The failures in current natural resource management options perhaps suggest a need for policy
changes in order to capacitate local institutional arrangements that monitor access to CNRPs
and exclusion of outsiders (free riders) from using the resources could be key to arrest the
decline (Ostrom et al., 1999). This suggests the need to build capacity through training and
resource availability aimed at sustainable use of natural resources. Integration of resource
alternatives identified by communities through participatory land use mapping and planning
will be essential to reduce reliance on a declining natural resource base. Revival of ‘social
safety nets’ such as Humwe and Zunde raMambo that encourage farmers to work in groups,
acquiring inputs on time and enhance soil productivity through integrated soil fertility
management (ISFM) to improve crop and livestock production (Mapfumo et al.,
2013;Rurinda et al., 2014a) is necessary to reduce reliance on natural resources. This could
contribute further to the strengthening of livelihoods outside farming systems. In addition,
encouraging communities to diversify crop and livestock production by growing small grains,
and rearing of small livestock such as rabbits and goats for income generation will be
important in reducing reliance on a declining natural resource base. Such strategies will help
in improving the resilience of CNRPs to multiple challenges such as the adverse impacts of
changing climate, biophysical and socio-economic constraints. The data generated in this
study is not sufficient to predict and explain changes in availability of natural resources by the
year 2045. Perhaps inclusion of tools such as scenario planning that can generate creative
approaches to climate change adaptation by identifying the most uncertain and most
worrisome drivers of change thereby addressing uncertainty in natural resource management
(Moore et al., 2013).
87
6.5 Conclusions
A combination of human factors such as land use due to population pressure and increasing
rainfall variability in Hwedza by 2045 amongst other factors will continue to affect
availability of CNRPs. Developing alternatives for firewood, indigenous fruits and water
sources is key in reducing dependency on ecosystem services. Natural resource management
options that recognise gender roles and uneven power relations within households and
communities are likely to yield positive outcomes because men and women have different
resource needs.
88
CHAPTER SEVEN
Summary and recommendations
7.1 Importance of common natural resource pools in smallholder communities
Wetlands and woodlands were the most important common natural resource pools (CNRPs)
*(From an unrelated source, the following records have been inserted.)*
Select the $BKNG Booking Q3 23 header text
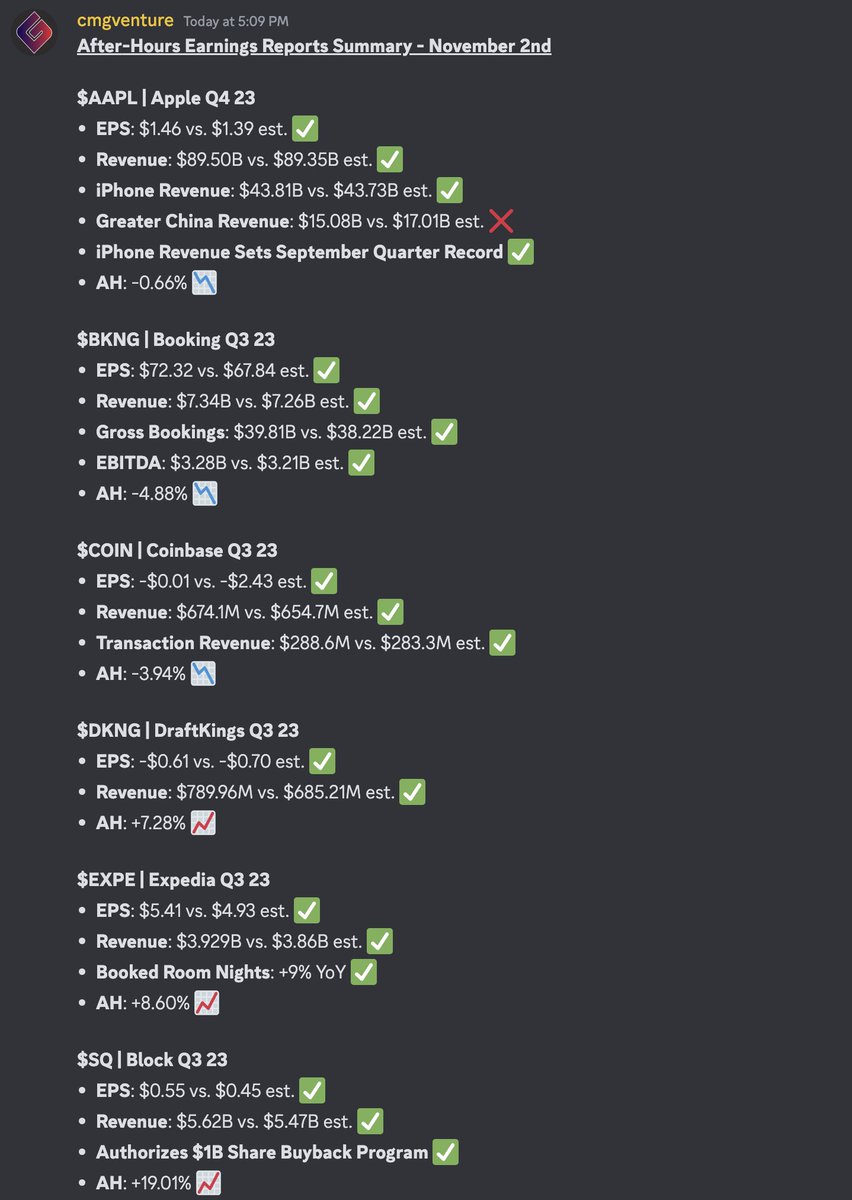coord(177,339)
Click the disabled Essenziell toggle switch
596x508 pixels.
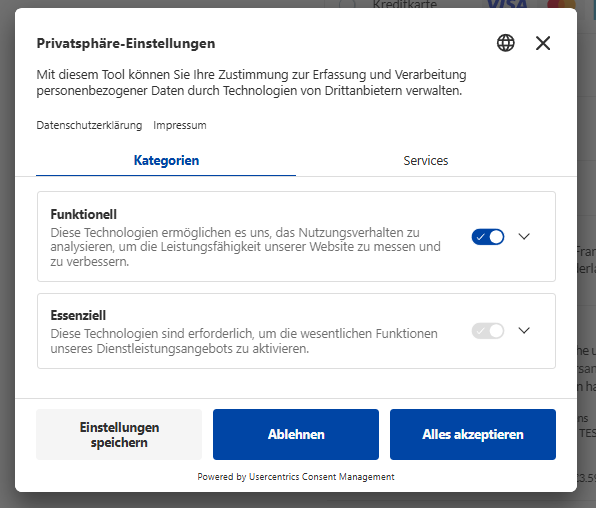click(x=488, y=331)
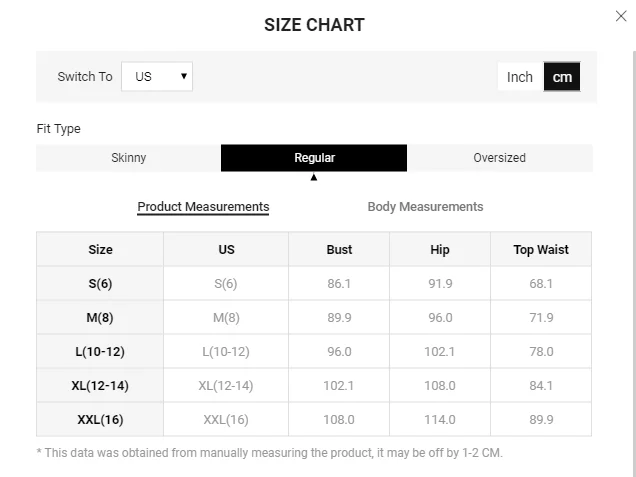Screen dimensions: 636x477
Task: Click the Top Waist column header
Action: [541, 250]
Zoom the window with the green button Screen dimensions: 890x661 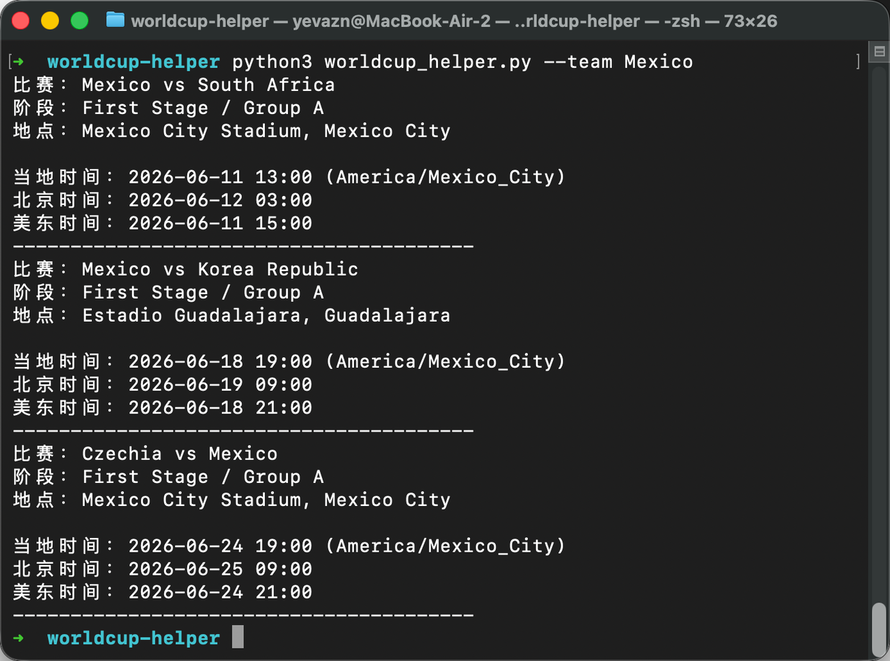[79, 20]
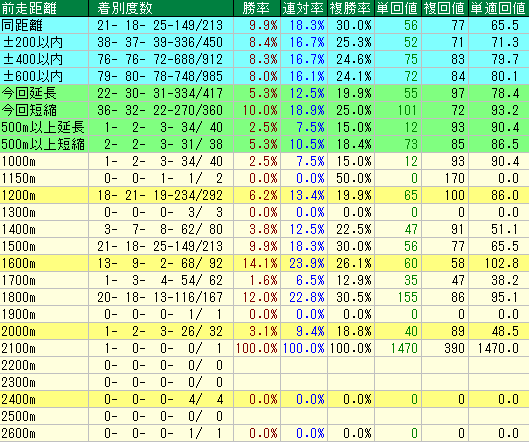Viewport: 529px width, 442px height.
Task: Click the 単適回値 column header
Action: click(x=499, y=8)
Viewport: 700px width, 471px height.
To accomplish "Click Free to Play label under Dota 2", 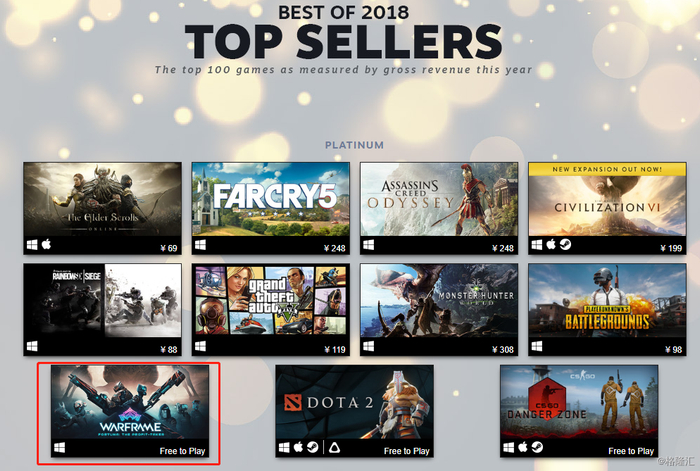I will pyautogui.click(x=407, y=451).
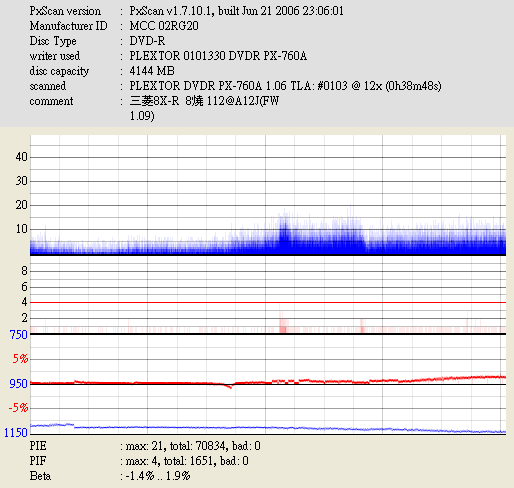
Task: Click the blue 750 axis label
Action: (x=19, y=335)
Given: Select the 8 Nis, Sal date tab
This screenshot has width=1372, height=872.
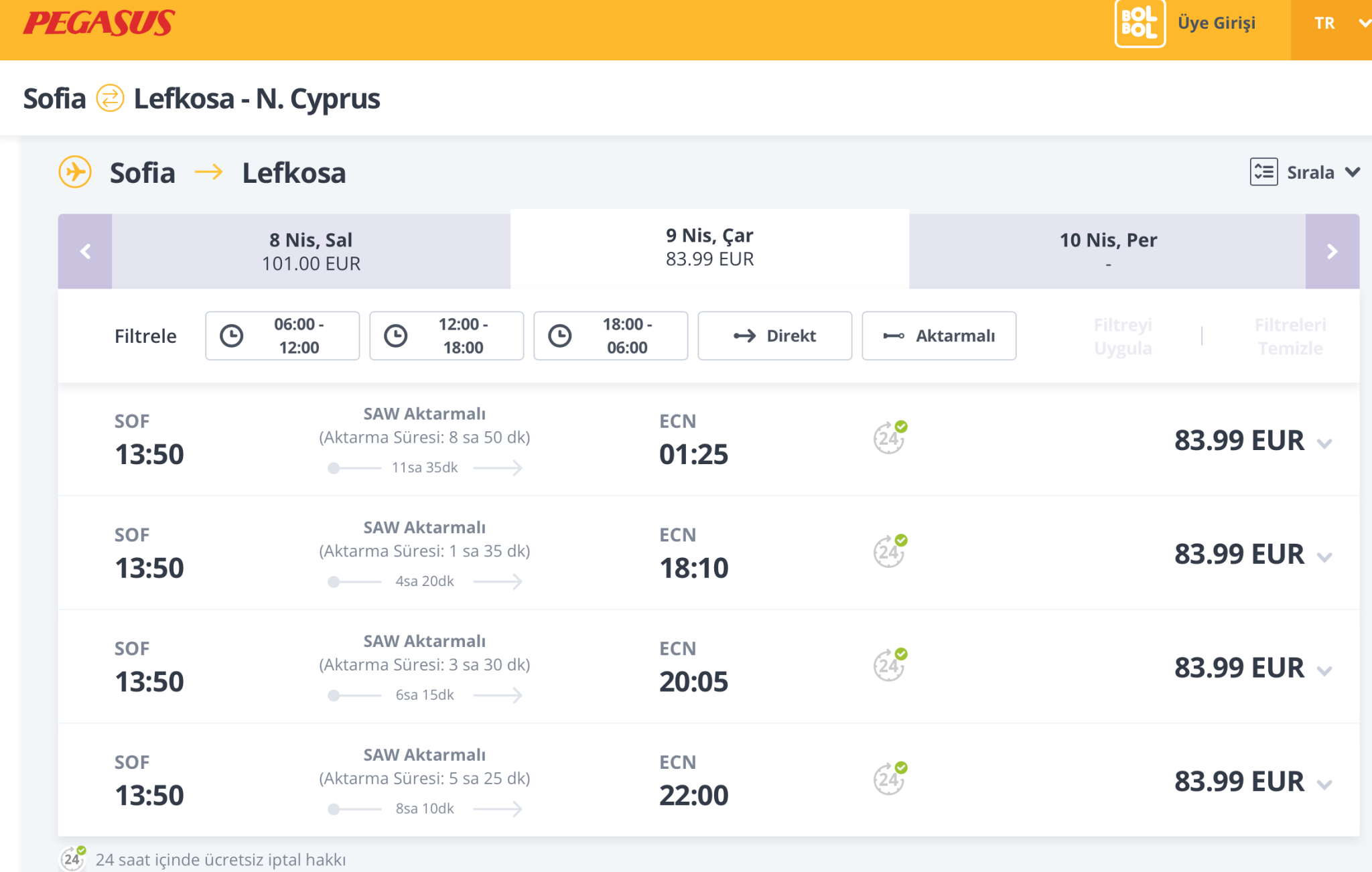Looking at the screenshot, I should (x=311, y=252).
significantly contributing to food and income of smallholder communities in Hwedza district
particularly in times of climatic stress. These CNRPs were prioritised because of their
provisioning services as they provided diverse natural resources utilised as food (e.g. water,
Mazhanje (fruits of Uapaca kirkiana), and Hacha (fruits of Parinari curatellifolia)), raw
materials for crafts (Tsanga (Phragmites mauritianus) and Mutsvairo (Miscanthidium
sorghum)) and energy (firewood) (Chapters 4 & 5). The indigenous fruits have high-energy
content (Mithöfer and Waibel, 2003; Woittiez et al., 2013) and are available at the end of the
dry season to the beginning of the rainy season when most households have low food stocks.
Rural people in Hwedza prioritised Hacha and Mazhanje fruits because they have abundant
fruit yields during years of drought compared to other indigenous and exotic fruits (Woittiez,
2010).
Significant utilisation of wetlands and woodlands for food and income, especially by the
resource-constrained (RG3) households was influenced by smallholder communities’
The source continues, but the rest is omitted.